About 300 people packed into the Lino Lakes City Council meeting Monday night at City Hall, many forced to stand in the hallway and watch on a video feed. The Madinah Lakes proposal was not even on the meeting's agenda, but nearly everyone present was there to talk about the project.

"If you think this Madinah development is for everybody, how many people want to live next to a mosque?" resident Jason Donahue asked during the meeting's open public comment period, drawing a few gasps from the crowd.

Before the meeting, Faraaz Yussuf, the owner of Blaine-based Zikar Holdings, which is developing the project, said developers expected some pushback over the mosque. But Yussuf said he's surprised by the volume of outrage he's seen in social media posts. Responding to the angry comments, the developer said "a lot of that is driven by Islamophobia and having a mosque in the development."

"It's a lot of — I want to say misconceptions — but I think that's putting it nicely," Yussuf said.

The proposed development would be built on 156 acres of what had been the Robinson Sod farm, at 310 Main St. Yussuf said the mosque would take up 10 acres, with the remaining land used for homes and a commercial corridor with restaurants, coffee shops and more.

The homes would be intended to accommodate 440 families, and would consist of apartments, townhouses and single-family homes.

Residents who spoke against the project said it would put too much strain on the area's schools, law enforcement and infrastructure.

In response to complaints about potential noise, Yussuf said the mosque would not be putting out five daily calls to prayer over loudspeakers. He said the development would welcome people of all backgrounds.

Supporters included a mix of Lino Lakes residents, several affiliated with the project, and out-of-town visitors.

"For us to hear some concerns that people are worried about a mosque being built, it saddens us a lot," said Sarah Chebli, a Blaine resident and communications director for the Muslim American Society. "All we want is to build a building where we can go and worship, and as a community."

The developers submitted a land use application to the city last week, but the submission was deemed incomplete, City Administrator Sarah Cotton said. If the application is resubmitted and deemed complete, it will then be reviewed by the city. It's yet to be determined when or if the topic will be discussed as an agenda item.

Lino Lakes Mayor Rob Rafferty did not respond to a request for comment. In the council meeting, dozens held signs, most in favor of the project.

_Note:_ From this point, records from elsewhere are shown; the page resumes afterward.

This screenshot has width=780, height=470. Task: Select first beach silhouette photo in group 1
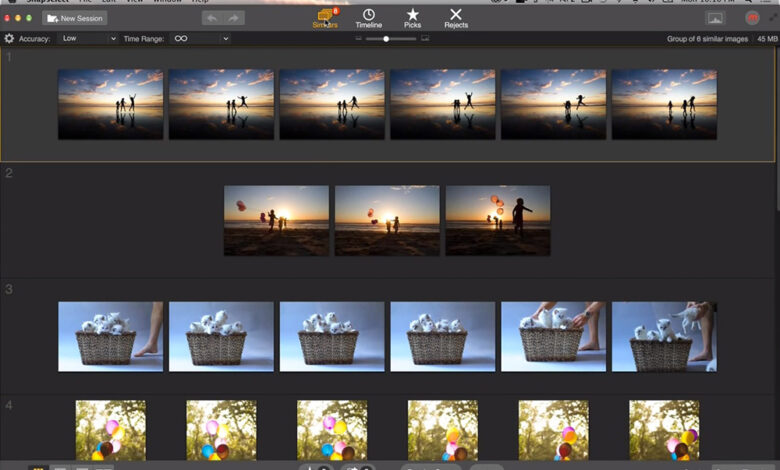110,104
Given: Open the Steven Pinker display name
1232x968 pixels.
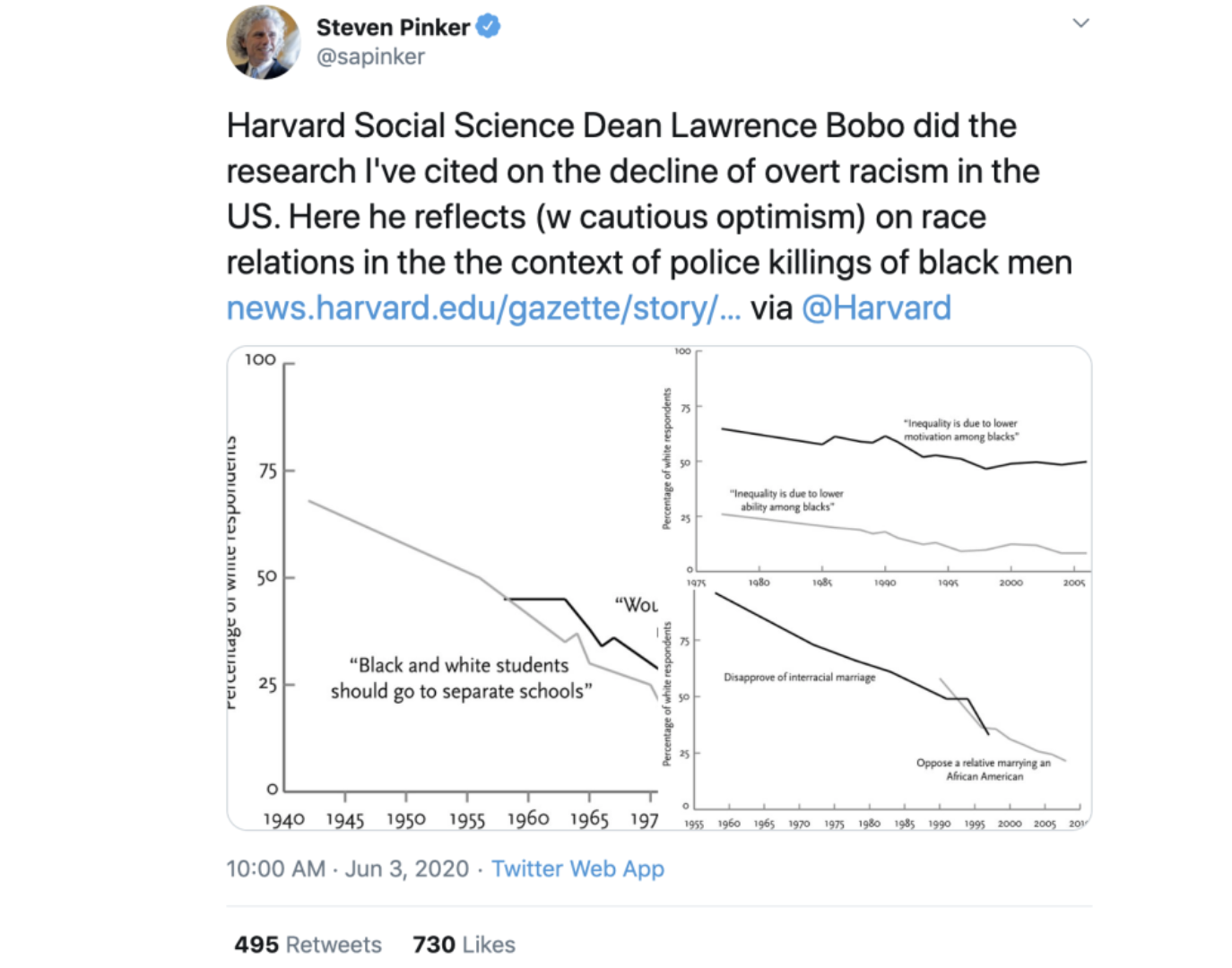Looking at the screenshot, I should coord(393,28).
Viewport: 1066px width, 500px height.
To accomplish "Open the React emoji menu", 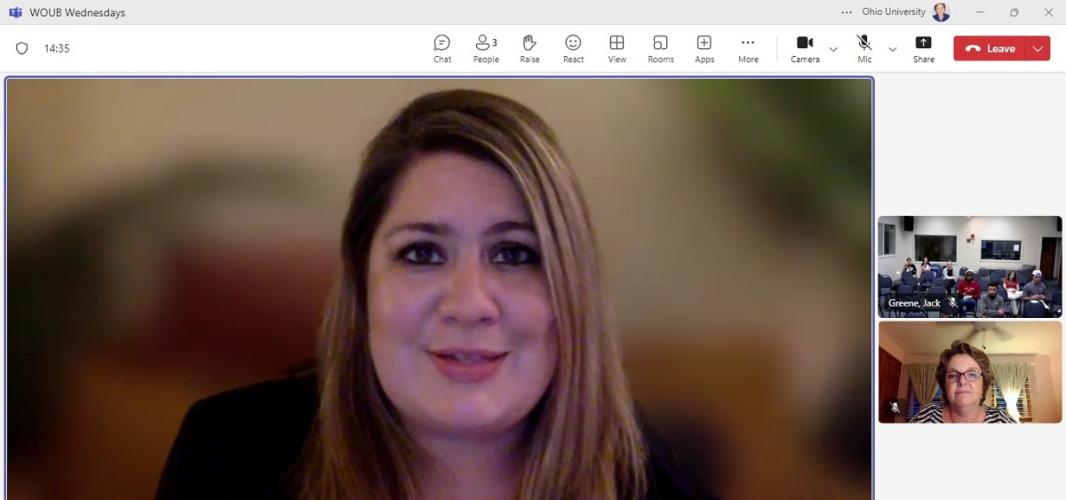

Some said, "No to limits, yes to development." Representatives of the the Minnesota chapter of the Council on American-Islamic Relations also attended the meeting in support.

Darren Zabinski said he moved to Lino Lakes three years ago, specifically looking for a quiet place to live, away from the noise of large cities. He said he believes development of Lino Lakes should happen gradually and that large-scale developments such as this are "too big too soon."

"I don't care if it's a Jewish synagogue and community going in here, I don't care if it was a Catholic church putting up a community — it's too big," Zabinski said.

Luke Walter, speaking during the meeting, said he thinks that "the sad truth is that those supporting this development want to paint a narrative of hate and hostility in the hope that people will fear to voice their objections," Walter said. "Our objections are reasonable, and we won't be silenced."

A couple of Muslim residents of Lino Lakes said they have to travel to Blaine or Minneapolis in order to worship and would like to have a mosque in the city they call home.